Yönerge a:
Aşağıdaki listede "berge mountains (269, 372)" ifadesini içeren satırdan "ressources (619, 127)" ifadesini içeren satıra kadar (ikisi de dâhil) olan satırları hiç değiştirmeden yazın.

Alıntı Metin:
Sultan Abdülhamit, ordunun çok kötü bir durumda olduğunu bildiği için düşmanlarına karşı “doğrudan savaş çıkarmadan” başarılar kazanmaya odaklanmıştı. Elbette ki “savaşmadan savaşmanın” en etkili yöntemi istihbarat teşkilatıdır. Bu yüzden sultan, o güne kadar görülmemiş ölçülerde devasa bir istihbarat ağı kurdu ve hem ülke dışında hem de ülke içinde bu ağı her yere yaydı. Çok derin istihbarat ağına sahip olan devletler çok fazla bilginin getirdiği paranoyaklık sebebiyle doğal olarak baskıcı bir yönetim uygularlar. Bu kaçınılmazdır. Sultan Abdülhamit de ülkedeki iç isyanların kökünü kurutmak, başkaldıranların başını ezmek ve ülkeyi eski zamanlarda olduğu gibi tek bir güç tarafından yönetmek istediği için baskının dozajını arttırdı.
Esasen bu durum başarılı da oldu.
İsyan çıkarma hazırlığında bulunan ayrılıkçılar önceden tespit edilip cezalandırılıyor, hükûmeti devirme planları yapan muhalifler fark edilip ortadan kaldırıyor veya ülkenin içerisine girmiş bulunan ajanlar tespit edilip yok ediliyordu.
Sultan Abdülhamit ayrıca hem iç politikada hem de dış politikada son derece gerçekçi bir tavır takınmıştır.
Dış ülkelere karşı gücünün yetmeyeceğini bildiği için bu ülkeleri birbirlerine karşı kullanıp aralarında bir denge mekanizması oluşturmaya çalışmıştı. Aynı şekilde ülkedeki iç isyancılarla sürekli olarak mücadele edemeyeceğini bildiği için de bu farklı etnik grupları birbirleriyle çatıştırma yoluna gitmişti. Büyük İskender’in hocalarından kalan bilindik bir miras: Böl, parçala ve yönet.

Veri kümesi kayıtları
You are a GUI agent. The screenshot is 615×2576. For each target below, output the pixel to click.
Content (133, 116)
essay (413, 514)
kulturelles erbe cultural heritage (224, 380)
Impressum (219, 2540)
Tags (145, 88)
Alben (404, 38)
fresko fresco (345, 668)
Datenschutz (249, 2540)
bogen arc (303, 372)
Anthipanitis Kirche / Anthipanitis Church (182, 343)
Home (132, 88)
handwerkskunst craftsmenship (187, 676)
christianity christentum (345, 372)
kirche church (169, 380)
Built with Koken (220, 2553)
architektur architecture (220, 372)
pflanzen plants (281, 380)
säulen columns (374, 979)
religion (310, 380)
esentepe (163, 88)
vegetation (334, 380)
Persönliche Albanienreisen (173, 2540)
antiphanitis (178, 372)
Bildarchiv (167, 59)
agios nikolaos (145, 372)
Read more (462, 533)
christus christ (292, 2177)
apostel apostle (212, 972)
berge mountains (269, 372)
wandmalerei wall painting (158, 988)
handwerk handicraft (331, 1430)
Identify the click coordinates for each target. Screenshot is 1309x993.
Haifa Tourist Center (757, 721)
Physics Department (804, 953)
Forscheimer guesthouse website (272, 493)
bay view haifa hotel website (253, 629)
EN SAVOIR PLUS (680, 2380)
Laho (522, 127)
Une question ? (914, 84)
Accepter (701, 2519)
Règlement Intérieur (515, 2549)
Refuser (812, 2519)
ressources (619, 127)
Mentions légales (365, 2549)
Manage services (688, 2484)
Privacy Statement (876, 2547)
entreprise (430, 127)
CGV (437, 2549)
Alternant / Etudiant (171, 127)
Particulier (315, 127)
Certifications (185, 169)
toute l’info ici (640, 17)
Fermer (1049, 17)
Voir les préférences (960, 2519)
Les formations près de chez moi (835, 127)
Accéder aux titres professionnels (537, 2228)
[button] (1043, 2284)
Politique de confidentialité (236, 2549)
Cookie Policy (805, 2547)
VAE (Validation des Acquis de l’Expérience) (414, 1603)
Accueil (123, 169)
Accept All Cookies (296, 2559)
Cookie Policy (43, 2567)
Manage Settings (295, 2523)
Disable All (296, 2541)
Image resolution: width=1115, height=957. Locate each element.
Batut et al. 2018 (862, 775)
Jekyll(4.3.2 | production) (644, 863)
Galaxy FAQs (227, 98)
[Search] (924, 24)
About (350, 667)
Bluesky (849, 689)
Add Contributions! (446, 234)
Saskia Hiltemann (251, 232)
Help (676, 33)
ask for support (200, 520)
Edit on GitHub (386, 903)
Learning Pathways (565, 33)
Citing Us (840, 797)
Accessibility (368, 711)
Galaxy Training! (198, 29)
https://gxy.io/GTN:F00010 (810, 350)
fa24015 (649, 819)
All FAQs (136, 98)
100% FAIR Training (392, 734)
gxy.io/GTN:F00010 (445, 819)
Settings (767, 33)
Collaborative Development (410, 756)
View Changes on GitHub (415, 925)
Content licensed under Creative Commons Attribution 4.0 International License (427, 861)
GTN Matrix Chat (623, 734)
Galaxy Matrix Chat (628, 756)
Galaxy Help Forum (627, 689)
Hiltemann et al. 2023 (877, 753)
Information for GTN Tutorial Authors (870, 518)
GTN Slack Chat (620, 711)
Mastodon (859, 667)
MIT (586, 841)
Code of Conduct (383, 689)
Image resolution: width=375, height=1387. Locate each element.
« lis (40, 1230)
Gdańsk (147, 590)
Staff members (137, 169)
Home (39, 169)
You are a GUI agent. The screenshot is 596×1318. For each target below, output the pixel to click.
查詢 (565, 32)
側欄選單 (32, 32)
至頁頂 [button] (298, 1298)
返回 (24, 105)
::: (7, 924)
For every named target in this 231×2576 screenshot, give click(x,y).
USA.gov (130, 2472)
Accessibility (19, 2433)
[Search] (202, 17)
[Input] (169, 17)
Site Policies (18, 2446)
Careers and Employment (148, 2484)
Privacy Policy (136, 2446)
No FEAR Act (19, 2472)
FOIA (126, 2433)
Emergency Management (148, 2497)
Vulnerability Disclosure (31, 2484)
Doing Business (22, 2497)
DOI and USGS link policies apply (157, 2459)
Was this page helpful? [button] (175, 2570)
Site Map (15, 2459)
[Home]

Yönerge b:
Yukarıdaki Sultan Abdülhamit'in yönetim anlayışını anlatan metni kaldığı yerden devam ettirin.

Yanıt a:
berge mountains (269, 372)
wandmalerei wall painting (158, 988)
handwerk handicraft (331, 1430)
Identify the click coordinates for each target. Screenshot is 1309x993.
Haifa Tourist Center (757, 721)
Physics Department (804, 953)
Forscheimer guesthouse website (272, 493)
bay view haifa hotel website (253, 629)
EN SAVOIR PLUS (680, 2380)
Laho (522, 127)
Une question ? (914, 84)
Accepter (701, 2519)
Règlement Intérieur (515, 2549)
Refuser (812, 2519)
ressources (619, 127)

Yanıt b:
Sultan Abdülhamit, bu taktiği özellikle de balkanlarda farklı inanç, farklı ırk ve farklı görüşteki grupları birbirlerini düşürmek için kullanmış ve onların arasında çıkan bu kaostan fayda sağlamıştır. İsyancı grupları birbirine düşürüp, zayıflatmış, ondan sonra da bu küçük lokmaları tek tek yutmuştur. Elbette ki bu politikalarını sadece balkanlarda uygulamadı. Orta Doğu’da ve hatta Doğu Anadolu’da da uyguladı.
Çölde İngilizler tarafından sürekli tahrik edilen Arap kabileleri bir araya gelirse imparatorluğa karşı çok büyük bir kuvvet ortaya çıkaracaklardı. Topluca isyan ederlerse imparatorluk bu isyanı bastırmak da zorlanacaktı. Sultan bunu çok iyi bildiği için Arap kabileleri arasında anlaşmazlıklar çıkartmış veya onları birbirine düşürmüştür. Çöldeki kabilelerin arasına ajanlar göndermiş, bu kabilelerin birbirleri ile savaşması için elinden gelen her şeyi yapmıştır.
Suriye, Filistin ve Irak dolaylarında özellikle de Müslüman olmayan gruplarla Müslümanların arasını açıp birbirlerine girmelerini sağlamıştır.
Doğu Anadolu’da bile Ruslar tarafından sürekli olarak desteklenip isyan çıkartmaya teşvik edilen Ermenilere karşı hemen yanı başında duran Kürtlerden oluşmuş “Hamidiye” alayları kurmuş ve savaştırmış, böylece Kürtlerle Ermeniler arasında daha önce var olan düşmanlığı daha da arttırmıştır.
Bütün bu kaos ve çatışma ortamında devletin ayakta kalması ve birbirini yiyen bu grupların üzerinde bir “hakem” rolü oynayabilmesi için istihbaratı çok yoğun bir şekilde kullanmış ve ister istemez geniş bir baskı ağı kurmuştur.
Bu noktada Sultan Abdülhamid’e yapılan en yoğun eleştiri, onun kana susamış bir “Kızıl Sultan” olduğu eleştirisidir. Lakin Sultan Abdülhamit kana susadığı için böyle şeyler yapmamıştır. Bilakis imparatorluğu ayakta tutabilmek için zaman kazanmaya çalışmıştır. Ekonominin yerle yeksan olduğu, ordunun aşırı derecede güçsüz düştüğü, dış ülkelere karşı mücadele etmenin imkânsız olduğu ve iç isyanların ortalığı kasıp kavurduğu bir dönemde, son derece realist ve Makyavelist bir strateji uygulamıştır.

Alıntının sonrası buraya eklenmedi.